5. Tanis. Okay, to be honest, I haven’t gotten very far in this one yet. But it’s promising so far: the premise is pretty simple. “What is Tanis?” It’s like…definitely something. We just don’t know what yet.
6. The Message. Produced by Panoply and GE Podcast Theater (which are both real things!), The Message is straight sci-fi, with some good ole-fashioned code-breaking thrown in for good measure. Unlike The Bright Sessions, which I can definitely tell definitely consulted a therapist to sound as plausible as possible, the adventures of Nicky Tomalin and her team at the Cypher Group could all be made up gobbledy-gook, for all I know. And that’s on me! What I’m saying is, this show could be the podcast equivalent of Primer and I still wouldn’t really be able to appreciate any of the schematics involved, because, once again, I’M NOT TRYING TO LEARN NEW THINGS.
7 + 8. We’re Alive and We’re Alive: Lockdown. The zombie apocalypse podcast and its subsequent spin-off series, that can be listened to as a companion piece or as a stand-alone show. (See how complicated this gets?) Perfect for people who love The Walking Dead but have to watch it with their hands over their eyes.

• [Work to complete]:
According to the podcast list, who produced The Message? The lines that come next are separate material, unrelated to the podcast list.

• [Records supplied]:
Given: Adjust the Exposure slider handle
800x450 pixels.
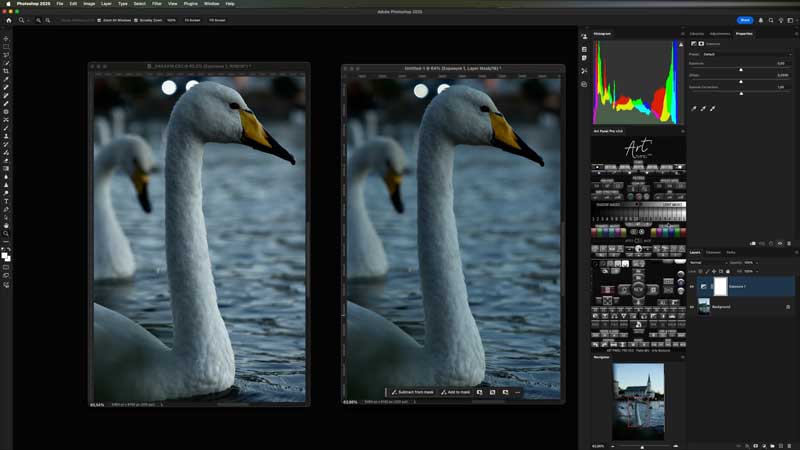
--
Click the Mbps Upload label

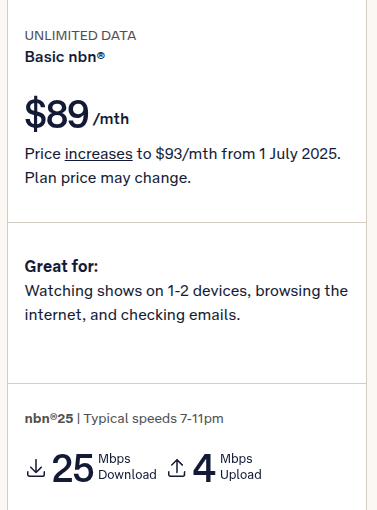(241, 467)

• [Expected answer]:
Panoply and GE Podcast Theater